ASSIGNMENT
Copy out, exactly, the first line of the entries below and every line after it through the one containing "۷۰درصد تشخیص بیماریها".

GIVEN DATA

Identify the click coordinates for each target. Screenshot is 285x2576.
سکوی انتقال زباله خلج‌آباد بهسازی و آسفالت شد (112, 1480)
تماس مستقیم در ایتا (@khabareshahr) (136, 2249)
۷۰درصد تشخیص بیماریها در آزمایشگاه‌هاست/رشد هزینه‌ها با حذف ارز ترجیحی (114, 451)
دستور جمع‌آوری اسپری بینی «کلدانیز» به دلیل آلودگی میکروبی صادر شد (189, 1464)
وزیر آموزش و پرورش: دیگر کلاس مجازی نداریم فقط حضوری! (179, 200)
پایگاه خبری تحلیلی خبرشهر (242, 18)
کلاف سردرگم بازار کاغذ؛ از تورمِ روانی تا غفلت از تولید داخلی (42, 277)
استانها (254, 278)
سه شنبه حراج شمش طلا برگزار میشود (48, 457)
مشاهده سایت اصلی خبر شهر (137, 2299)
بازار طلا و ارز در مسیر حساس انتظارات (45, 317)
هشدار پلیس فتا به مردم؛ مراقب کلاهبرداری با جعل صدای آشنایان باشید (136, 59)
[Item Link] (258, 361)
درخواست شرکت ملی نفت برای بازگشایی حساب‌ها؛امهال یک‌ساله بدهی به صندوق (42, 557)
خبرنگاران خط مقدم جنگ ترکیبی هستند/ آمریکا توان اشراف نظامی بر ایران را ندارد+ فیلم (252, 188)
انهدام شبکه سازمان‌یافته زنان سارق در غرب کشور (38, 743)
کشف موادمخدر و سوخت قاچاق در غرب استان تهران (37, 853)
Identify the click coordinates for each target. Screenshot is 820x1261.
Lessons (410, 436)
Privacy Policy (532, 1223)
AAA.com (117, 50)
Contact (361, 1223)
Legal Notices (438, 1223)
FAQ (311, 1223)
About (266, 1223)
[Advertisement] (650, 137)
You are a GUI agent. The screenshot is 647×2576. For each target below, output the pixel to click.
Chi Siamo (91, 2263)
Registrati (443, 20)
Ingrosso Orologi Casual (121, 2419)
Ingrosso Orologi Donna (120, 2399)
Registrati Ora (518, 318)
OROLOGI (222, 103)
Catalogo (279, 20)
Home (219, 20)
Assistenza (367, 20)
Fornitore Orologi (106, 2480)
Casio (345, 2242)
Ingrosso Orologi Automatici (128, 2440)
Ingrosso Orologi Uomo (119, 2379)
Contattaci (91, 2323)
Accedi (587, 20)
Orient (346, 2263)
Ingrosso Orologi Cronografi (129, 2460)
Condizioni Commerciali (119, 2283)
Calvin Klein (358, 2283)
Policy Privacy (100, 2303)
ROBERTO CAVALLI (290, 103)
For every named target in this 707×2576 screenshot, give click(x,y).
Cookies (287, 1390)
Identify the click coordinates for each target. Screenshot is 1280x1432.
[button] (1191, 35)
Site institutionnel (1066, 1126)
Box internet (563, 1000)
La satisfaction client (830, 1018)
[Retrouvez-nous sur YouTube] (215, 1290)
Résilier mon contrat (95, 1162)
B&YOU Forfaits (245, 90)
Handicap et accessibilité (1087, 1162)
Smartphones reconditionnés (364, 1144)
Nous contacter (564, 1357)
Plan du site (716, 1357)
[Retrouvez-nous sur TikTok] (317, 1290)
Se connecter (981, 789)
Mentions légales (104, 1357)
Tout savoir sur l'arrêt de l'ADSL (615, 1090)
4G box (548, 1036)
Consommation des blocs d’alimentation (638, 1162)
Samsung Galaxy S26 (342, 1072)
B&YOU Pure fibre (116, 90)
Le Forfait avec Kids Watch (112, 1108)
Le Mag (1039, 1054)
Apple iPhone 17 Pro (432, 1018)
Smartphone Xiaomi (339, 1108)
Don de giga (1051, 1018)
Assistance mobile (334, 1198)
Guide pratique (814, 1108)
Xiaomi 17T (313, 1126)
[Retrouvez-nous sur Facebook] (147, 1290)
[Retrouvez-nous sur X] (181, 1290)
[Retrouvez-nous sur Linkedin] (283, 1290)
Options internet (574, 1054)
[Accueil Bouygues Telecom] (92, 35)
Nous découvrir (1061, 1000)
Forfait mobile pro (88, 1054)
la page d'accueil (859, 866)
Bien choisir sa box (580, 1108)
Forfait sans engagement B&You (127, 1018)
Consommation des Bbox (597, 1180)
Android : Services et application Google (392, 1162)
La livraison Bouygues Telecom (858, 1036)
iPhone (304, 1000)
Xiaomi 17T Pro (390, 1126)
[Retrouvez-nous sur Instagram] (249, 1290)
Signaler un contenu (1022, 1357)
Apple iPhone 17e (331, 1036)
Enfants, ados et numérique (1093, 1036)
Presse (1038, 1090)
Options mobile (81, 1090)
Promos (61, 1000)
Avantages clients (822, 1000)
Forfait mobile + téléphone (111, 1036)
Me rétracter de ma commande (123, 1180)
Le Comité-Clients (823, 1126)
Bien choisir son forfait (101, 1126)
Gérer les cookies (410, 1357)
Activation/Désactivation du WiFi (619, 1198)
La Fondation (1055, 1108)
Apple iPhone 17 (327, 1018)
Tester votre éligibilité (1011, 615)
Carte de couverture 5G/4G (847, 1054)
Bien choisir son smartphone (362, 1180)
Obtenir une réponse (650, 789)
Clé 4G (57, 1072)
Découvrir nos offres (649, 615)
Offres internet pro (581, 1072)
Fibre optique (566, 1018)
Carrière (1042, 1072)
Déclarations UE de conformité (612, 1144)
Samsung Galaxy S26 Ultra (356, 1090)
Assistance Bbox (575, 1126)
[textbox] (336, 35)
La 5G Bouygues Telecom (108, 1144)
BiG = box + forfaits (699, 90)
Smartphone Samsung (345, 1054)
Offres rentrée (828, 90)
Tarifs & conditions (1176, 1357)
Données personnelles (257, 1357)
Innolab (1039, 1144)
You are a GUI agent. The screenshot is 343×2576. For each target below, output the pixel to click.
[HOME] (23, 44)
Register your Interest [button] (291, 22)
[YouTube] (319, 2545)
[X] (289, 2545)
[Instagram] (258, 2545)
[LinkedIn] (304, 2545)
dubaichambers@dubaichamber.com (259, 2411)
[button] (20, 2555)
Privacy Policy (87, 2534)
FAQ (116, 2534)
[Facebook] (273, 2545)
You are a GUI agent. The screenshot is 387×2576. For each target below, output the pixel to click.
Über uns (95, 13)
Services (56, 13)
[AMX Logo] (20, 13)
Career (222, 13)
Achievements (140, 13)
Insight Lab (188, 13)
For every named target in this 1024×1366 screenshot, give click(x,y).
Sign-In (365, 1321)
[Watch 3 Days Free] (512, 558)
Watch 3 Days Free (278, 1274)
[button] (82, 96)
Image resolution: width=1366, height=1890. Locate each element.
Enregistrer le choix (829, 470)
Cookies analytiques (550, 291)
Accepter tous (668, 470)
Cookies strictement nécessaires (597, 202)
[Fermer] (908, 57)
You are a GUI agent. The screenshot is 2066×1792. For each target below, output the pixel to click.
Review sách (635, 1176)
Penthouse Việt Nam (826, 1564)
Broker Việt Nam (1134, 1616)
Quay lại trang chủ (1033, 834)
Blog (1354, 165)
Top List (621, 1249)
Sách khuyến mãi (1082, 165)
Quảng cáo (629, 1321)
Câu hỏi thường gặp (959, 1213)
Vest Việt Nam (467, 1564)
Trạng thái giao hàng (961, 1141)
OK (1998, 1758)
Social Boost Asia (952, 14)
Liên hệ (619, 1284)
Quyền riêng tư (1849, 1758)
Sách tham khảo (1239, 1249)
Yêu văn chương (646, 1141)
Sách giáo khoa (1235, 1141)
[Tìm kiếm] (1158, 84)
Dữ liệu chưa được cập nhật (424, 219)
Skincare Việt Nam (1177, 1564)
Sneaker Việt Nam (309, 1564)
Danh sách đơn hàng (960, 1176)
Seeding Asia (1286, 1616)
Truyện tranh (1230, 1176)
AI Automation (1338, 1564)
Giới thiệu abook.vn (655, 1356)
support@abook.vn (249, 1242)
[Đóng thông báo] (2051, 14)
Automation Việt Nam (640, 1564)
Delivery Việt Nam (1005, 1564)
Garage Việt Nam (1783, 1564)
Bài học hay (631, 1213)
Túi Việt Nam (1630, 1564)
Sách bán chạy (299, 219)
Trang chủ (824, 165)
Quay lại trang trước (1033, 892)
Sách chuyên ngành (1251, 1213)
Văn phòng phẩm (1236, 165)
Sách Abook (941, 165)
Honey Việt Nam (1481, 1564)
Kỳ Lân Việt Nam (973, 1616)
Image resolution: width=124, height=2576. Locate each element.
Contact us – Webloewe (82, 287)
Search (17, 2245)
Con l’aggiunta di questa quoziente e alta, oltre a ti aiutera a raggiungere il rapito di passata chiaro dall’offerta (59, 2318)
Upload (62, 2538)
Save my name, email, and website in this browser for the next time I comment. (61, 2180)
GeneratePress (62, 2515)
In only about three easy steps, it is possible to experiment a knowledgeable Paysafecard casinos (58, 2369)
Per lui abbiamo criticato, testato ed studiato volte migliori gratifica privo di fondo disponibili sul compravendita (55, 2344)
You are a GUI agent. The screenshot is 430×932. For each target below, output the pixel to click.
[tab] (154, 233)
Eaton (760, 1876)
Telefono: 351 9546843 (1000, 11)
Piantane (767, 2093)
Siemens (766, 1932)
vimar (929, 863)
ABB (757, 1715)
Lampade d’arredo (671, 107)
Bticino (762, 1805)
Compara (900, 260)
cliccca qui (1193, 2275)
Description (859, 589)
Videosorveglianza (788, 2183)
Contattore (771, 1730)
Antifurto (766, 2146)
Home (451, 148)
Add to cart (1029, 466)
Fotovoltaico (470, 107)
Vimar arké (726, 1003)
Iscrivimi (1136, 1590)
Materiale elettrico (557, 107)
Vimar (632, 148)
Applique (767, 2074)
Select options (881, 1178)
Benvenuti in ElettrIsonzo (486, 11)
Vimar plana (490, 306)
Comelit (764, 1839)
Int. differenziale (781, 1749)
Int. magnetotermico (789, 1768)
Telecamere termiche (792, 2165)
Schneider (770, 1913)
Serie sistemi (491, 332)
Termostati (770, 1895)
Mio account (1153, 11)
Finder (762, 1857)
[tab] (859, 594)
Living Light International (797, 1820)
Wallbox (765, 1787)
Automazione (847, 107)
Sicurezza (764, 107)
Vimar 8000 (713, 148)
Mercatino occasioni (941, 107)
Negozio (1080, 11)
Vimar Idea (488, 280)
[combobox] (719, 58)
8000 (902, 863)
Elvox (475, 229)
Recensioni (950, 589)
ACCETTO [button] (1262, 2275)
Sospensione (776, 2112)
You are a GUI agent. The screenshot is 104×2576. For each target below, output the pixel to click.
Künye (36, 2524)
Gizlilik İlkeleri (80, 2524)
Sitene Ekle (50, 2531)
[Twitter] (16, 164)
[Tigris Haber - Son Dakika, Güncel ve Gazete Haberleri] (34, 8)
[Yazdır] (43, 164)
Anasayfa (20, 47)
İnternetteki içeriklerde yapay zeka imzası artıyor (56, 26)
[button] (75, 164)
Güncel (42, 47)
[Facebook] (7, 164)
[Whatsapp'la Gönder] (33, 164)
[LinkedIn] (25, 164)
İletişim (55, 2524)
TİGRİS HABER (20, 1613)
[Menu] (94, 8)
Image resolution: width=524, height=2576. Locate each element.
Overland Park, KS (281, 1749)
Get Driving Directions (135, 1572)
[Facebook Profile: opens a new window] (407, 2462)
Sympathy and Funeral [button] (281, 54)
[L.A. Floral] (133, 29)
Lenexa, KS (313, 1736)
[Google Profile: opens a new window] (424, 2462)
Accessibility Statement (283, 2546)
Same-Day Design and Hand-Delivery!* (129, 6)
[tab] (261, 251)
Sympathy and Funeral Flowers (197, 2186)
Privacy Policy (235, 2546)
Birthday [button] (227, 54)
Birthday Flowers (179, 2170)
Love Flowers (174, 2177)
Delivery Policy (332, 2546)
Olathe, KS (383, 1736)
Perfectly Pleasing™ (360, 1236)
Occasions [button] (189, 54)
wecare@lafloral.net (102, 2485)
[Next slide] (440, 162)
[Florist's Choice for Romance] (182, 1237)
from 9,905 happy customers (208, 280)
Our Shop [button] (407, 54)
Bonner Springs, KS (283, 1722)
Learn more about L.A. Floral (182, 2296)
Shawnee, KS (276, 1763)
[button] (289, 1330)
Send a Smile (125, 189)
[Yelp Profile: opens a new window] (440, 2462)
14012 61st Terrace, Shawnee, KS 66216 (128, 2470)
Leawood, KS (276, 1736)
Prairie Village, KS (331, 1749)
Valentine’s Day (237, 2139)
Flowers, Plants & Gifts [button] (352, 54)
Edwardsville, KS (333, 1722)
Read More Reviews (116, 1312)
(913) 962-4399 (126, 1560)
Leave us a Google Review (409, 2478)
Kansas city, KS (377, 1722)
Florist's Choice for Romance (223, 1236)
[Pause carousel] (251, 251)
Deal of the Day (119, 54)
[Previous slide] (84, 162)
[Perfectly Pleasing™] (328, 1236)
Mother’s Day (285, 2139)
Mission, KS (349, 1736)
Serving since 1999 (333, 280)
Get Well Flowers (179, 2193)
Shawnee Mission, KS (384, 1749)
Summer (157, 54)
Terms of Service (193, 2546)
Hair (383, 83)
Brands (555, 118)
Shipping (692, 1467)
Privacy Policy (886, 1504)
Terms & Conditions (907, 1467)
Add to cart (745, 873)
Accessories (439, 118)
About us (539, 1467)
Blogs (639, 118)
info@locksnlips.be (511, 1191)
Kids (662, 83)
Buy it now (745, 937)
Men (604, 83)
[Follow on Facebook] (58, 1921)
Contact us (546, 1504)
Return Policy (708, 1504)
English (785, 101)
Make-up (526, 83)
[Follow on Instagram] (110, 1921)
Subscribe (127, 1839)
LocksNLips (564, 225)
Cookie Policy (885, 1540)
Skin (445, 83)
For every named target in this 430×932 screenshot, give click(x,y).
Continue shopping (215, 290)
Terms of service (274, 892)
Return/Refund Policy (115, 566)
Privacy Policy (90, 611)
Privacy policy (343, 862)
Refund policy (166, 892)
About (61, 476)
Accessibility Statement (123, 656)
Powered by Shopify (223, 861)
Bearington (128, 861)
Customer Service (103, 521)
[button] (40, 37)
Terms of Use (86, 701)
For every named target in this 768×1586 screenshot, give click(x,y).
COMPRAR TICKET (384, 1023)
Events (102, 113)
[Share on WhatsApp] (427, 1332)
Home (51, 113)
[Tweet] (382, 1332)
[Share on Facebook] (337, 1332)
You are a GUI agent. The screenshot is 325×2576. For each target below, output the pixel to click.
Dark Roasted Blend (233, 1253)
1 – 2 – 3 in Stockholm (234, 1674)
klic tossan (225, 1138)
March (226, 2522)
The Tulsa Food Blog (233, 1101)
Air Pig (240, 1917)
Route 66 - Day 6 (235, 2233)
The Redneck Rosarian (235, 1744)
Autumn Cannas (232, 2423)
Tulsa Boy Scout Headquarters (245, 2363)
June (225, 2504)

SOLUTION BELOW
Identify the click coordinates for each target. Screenshot is 285x2576.
سکوی انتقال زباله خلج‌آباد بهسازی و آسفالت شد (112, 1480)
تماس مستقیم در ایتا (@khabareshahr) (136, 2249)
۷۰درصد تشخیص بیماریها در آزمایشگاه‌هاست/رشد هزینه‌ها با حذف ارز ترجیحی (114, 451)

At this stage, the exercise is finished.